• Text passage
==============================

Cornelius Adrian Vandenberg, III, Attorney, Office of the United States Attorney, Chicago, IL, for Plaintiff-Appellee.
Dana Schneider Gotfryd, Attorney, Williams & Connolly LLP, Washington, DC, for Defendant-Appellant.
Before St. Eve, Jackson-Akiwumi, and Pryor, Circuit Judges.
Over the phone and while inside a Georgia jail, Millard Williams orchestrated the shipment of a mysterious package to an address in Chicago. Law enforcement intercepted the package. It contained furanyl fentanyl, a Schedule I controlled substance.
A jury later found Williams guilty of (among other things) conspiring to possess and possessing at least 100 grams of furanyl fentanyl. It also determined that furanyl fentanyl is an "analogue of fentanyl," triggering a ten-year mandatory minimum sentence under 21 U.S.C. § 841(b)(1)(A)(vi).
This appeal primarily asks us to consider whether furanyl fentanyl is in fact an "analogue of fentanyl" for purposes of § 841(b)(1)(A)(vi)'s penalty provision. Williams says it is not, arguing that we should look to the definition of the term "controlled substance analogue" elsewhere in the statute. That definition excludes already-scheduled substances. So, because furanyl fentanyl is a Schedule I substance, he argues, it cannot be an "analogue of fentanyl." Failing that, Williams asserts that the district court's definition of "analogue" renders the provision unconstitutionally vague.
We disagree. Briefly, the statute makes clear that a "controlled substance analogue" is a term of art quite different from the term "analogue of fentanyl," so we must instead simply look to the ordinary meaning of the word "analogue." There is nothing problematically vague about the definition that emerges as applied to furanyl fentanyl.
We also reject Williams's other challenges to his conviction and sentence. While he argues that the district court should have suppressed the evidence found inside the intercepted package, we find there was more than sufficient evidence to supply the reasonable suspicion required to seize it. And as to his procedural challenges to his sentence, we conclude that the district court made no errors requiring resentencing.
In February 2017, while detained in Georgia on narcotics charges, Millard Williams made a series of phone calls cryptically discussing the shipment of a package to Chicago. Homeland Security Investigations intercepted the calls, which we summarize below.
The calls began on February 23, with Williams contacting an individual named Willie Alexander. Williams informed Alexander that he would be receiving two "postcards or two letters" in the mail. In more phone conversations over the coming days, Williams told Alexander not to "do anything" with the letters without further instruction and warned him not to accept any late-coming mail—"especially from inter-, inter-, inter-, you know what I'm saying?" "It might be a trick," Williams cautioned, apparently in reference to delayed international shipments.
The mail arrived as Williams promised. On February 28, Alexander reported to Williams that his "thing was at the shop yesterday, the letters." Williams asked for "the last two digits on that"—apparently referring to the tracking number—to which Alexander responded, "83HK." Williams promised Alexander that someone would send him money if he forwarded the package to a "Maria Gonzalez," whose address Williams had previously provided. Once more, Williams stressed that delivery timing was key: Williams then confirmed the spelling of "Gonzalez" and the shipping address of "1008 North Springfield, Chicago . . . 60651."

==============================

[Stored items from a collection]

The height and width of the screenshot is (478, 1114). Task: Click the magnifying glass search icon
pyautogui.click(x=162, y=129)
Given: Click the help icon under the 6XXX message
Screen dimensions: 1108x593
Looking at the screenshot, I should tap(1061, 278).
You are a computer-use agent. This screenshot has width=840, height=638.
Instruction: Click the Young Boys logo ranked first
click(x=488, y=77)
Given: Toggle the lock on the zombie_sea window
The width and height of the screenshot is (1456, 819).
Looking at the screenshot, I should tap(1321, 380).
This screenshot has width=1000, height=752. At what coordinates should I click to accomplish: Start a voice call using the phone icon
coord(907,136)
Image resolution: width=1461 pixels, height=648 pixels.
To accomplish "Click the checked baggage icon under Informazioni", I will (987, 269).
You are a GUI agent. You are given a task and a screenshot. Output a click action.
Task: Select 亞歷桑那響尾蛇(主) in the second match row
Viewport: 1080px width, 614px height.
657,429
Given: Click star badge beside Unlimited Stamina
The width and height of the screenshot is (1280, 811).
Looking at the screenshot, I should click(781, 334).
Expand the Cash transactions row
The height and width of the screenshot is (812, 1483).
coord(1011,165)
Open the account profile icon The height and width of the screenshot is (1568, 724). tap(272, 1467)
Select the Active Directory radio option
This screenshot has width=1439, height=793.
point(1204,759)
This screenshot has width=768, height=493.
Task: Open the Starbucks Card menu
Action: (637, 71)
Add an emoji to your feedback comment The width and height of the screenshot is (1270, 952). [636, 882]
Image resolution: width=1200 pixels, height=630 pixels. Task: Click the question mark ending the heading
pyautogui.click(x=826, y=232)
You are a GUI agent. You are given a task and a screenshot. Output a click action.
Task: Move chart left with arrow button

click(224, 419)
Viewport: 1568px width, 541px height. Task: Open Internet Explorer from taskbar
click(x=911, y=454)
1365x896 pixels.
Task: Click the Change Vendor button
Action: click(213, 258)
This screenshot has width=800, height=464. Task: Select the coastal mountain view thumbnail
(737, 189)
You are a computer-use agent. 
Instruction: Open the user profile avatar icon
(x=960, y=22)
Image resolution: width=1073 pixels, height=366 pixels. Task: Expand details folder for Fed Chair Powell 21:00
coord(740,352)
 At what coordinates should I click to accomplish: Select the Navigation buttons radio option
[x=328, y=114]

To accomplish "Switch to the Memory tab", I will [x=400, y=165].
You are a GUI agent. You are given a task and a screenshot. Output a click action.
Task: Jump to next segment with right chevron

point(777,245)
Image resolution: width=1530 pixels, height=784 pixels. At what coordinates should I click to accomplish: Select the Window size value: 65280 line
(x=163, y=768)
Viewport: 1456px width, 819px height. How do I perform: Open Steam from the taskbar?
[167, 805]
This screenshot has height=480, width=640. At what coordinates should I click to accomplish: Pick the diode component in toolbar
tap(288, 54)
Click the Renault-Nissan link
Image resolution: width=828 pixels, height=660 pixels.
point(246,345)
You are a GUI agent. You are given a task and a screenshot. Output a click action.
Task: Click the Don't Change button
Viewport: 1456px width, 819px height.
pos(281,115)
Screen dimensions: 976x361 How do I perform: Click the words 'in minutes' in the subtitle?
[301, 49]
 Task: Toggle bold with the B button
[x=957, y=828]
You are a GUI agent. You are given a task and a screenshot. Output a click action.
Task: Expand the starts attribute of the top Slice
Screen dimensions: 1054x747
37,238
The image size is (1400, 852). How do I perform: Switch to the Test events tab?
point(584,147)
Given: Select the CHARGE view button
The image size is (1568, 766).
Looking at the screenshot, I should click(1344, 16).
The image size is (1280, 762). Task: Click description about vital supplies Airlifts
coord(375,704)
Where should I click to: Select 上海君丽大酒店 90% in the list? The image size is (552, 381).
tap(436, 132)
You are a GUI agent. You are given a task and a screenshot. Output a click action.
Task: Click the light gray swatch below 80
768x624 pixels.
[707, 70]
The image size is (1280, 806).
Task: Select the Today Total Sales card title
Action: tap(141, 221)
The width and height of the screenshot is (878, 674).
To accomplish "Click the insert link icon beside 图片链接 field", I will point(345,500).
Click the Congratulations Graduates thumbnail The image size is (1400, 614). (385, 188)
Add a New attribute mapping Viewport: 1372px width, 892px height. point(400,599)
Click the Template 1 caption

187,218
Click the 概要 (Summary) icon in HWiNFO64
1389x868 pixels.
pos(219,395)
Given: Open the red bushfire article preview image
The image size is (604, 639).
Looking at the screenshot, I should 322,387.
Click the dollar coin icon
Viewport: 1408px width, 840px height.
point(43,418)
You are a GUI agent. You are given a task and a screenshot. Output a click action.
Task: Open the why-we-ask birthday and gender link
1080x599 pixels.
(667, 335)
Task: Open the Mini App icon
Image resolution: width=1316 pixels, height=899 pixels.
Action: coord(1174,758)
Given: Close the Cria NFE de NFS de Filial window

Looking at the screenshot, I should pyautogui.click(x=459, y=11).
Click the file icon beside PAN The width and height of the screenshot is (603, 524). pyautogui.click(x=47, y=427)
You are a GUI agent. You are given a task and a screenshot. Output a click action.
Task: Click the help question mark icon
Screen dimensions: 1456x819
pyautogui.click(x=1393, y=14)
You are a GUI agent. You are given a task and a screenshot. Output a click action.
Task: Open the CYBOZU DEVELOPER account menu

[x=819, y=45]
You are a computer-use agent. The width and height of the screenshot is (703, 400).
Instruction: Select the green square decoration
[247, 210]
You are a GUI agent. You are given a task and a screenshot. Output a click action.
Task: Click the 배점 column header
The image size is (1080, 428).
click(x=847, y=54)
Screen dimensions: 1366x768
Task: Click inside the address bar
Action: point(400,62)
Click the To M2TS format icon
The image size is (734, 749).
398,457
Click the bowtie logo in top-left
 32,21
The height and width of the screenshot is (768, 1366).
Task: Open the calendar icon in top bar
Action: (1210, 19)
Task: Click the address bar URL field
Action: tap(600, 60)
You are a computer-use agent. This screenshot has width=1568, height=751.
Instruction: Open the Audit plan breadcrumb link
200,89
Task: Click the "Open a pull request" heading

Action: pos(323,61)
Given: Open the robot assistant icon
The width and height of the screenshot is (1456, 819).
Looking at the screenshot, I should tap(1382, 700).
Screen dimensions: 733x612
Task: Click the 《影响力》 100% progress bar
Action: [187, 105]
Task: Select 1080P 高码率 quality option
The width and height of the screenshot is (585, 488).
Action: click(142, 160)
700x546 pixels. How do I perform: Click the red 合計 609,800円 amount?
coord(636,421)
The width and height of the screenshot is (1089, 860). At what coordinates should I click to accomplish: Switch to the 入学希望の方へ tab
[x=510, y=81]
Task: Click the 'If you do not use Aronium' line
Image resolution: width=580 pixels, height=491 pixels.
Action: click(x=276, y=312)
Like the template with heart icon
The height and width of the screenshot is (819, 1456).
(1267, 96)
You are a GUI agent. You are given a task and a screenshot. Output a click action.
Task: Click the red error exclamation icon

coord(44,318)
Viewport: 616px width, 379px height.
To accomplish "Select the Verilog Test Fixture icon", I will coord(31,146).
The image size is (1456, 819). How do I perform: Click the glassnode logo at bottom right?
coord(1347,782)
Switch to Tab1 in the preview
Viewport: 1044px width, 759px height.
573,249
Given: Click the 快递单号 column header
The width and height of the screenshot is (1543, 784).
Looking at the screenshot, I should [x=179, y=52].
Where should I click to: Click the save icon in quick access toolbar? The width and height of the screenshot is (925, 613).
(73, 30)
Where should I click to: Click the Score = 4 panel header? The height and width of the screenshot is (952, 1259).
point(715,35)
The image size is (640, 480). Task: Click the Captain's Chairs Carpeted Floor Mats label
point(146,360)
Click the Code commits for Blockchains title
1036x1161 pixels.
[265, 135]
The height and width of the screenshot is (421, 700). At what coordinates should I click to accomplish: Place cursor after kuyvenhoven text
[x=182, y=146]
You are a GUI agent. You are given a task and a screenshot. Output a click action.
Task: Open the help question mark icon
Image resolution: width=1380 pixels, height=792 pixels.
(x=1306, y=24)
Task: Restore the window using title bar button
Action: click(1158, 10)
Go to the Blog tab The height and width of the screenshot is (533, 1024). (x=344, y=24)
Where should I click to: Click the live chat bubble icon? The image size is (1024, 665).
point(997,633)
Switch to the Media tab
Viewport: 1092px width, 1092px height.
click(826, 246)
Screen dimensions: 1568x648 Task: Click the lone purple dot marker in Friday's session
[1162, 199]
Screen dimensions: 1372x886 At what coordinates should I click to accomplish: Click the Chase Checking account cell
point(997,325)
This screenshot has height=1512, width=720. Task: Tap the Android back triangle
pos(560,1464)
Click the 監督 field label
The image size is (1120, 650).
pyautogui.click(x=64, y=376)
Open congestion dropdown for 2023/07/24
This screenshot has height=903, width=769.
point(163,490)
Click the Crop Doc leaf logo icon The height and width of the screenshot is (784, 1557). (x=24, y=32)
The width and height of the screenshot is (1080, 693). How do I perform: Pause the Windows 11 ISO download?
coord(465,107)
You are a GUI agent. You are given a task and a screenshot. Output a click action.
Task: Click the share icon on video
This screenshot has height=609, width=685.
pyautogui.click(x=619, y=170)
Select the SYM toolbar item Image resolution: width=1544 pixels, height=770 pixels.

==============================

• Jobs
A) Translate this sentence from the court opinion into French: "It contained furanyl fentanyl, a Schedule I controlled substance."
B) Write out everything in the court opinion from "A jury later" down to "provision unconstitutionally vague.", substituting "panel" for "jury".

• Results of the tasks
A) Il contenait du furanyl fentanyl, une substance contrôlée de l'annexe I.

B)
A panel later found Williams guilty of (among other things) conspiring to possess and possessing at least 100 grams of furanyl fentanyl. It also determined that furanyl fentanyl is an "analogue of fentanyl," triggering a ten-year mandatory minimum sentence under 21 U.S.C. § 841(b)(1)(A)(vi).
This appeal primarily asks us to consider whether furanyl fentanyl is in fact an "analogue of fentanyl" for purposes of § 841(b)(1)(A)(vi)'s penalty provision. Williams says it is not, arguing that we should look to the definition of the term "controlled substance analogue" elsewhere in the statute. That definition excludes already-scheduled substances. So, because furanyl fentanyl is a Schedule I substance, he argues, it cannot be an "analogue of fentanyl." Failing that, Williams asserts that the district court's definition of "analogue" renders the provision unconstitutionally vague.